The Bazaar also tends to attract the cream of world film festivals. This year will see representatives from Cannes, London, Venice, Sydney, Busan and Locarno. “I’m quite impressed. (Film Bazaar) is full of good filmmakers and good projects. In the long run I see Film Bazaar at par with Cannes, Berlin and the American Film Market,” Thierry Fremaux, director general of the Cannes Film Festival, said.

This year, the co-production lab will see 18 projects from India, Bangladesh, Canada, Nepal, China, the Netherlands and Sweden vie for international financing as will seven projects in a variety of Indian languages at the work-in-progress lab. A further 12 projects will participate in the screenwriters’ labs pitch.

Sales agents attending include Seville International, Reel Suspects, China Film (Shanghai) International Media, Loco Films, Reflection Films and XYZ Films.

The Bazaar is keenly aware of rapidly changing formats. “Given the entry of digital platforms like Netflix and Amazon that are encouraging the creation of episodic content/series, Film Bazaar will need to explore different forms of story-telling in addition to the feature length narratives,” Malhotra told Variety.

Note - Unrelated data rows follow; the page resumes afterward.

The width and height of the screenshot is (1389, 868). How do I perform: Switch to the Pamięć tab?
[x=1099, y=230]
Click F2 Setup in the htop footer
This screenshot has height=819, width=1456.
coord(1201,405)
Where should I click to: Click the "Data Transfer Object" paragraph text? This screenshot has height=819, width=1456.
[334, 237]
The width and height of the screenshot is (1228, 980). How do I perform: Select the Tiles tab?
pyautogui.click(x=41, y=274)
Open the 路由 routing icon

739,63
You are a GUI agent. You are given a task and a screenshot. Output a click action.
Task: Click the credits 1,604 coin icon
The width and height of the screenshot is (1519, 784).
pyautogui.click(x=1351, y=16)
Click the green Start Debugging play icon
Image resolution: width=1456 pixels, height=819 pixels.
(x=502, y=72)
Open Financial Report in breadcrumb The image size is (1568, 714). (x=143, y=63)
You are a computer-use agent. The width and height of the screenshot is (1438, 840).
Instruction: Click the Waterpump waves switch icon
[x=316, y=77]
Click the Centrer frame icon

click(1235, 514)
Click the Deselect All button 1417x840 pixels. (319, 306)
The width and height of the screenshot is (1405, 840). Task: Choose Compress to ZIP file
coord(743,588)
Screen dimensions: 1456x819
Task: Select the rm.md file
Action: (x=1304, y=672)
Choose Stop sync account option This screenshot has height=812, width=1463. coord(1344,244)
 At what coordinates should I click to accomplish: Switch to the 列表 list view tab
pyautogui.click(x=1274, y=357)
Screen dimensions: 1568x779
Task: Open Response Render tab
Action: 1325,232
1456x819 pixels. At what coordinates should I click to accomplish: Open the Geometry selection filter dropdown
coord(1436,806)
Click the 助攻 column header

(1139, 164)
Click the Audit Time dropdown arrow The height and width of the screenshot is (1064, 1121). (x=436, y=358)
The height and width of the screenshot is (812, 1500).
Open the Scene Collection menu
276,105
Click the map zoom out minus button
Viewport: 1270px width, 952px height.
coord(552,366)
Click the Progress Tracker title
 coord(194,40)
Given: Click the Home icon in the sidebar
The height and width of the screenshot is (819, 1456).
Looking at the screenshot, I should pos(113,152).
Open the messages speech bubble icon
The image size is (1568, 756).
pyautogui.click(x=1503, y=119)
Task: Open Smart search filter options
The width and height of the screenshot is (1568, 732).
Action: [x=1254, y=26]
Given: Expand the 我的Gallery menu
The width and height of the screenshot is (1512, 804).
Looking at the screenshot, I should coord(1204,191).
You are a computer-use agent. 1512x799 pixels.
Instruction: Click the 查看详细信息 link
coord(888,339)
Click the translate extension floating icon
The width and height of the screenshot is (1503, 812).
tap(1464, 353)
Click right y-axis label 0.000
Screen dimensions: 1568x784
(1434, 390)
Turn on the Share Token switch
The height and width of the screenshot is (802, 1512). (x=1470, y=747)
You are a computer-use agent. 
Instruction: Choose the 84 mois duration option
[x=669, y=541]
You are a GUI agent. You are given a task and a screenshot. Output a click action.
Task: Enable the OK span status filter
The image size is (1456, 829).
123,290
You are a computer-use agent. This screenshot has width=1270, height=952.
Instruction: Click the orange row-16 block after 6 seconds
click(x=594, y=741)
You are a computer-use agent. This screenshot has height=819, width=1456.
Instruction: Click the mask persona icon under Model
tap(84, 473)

A short hop away the International Film Festival of India also gets underway with the late Andrzej Wajda’s last film “Afterimage” as its opener. It ruins till Nov. 28 and will close with Kim Jee-woon’s “The Age of Shadows.” Korean films feature prominently this year and Im Kwon-taek will receive a lifetime honor. Two Indian films in competition are “Ishti” and “Sahaj Pather Gappo.”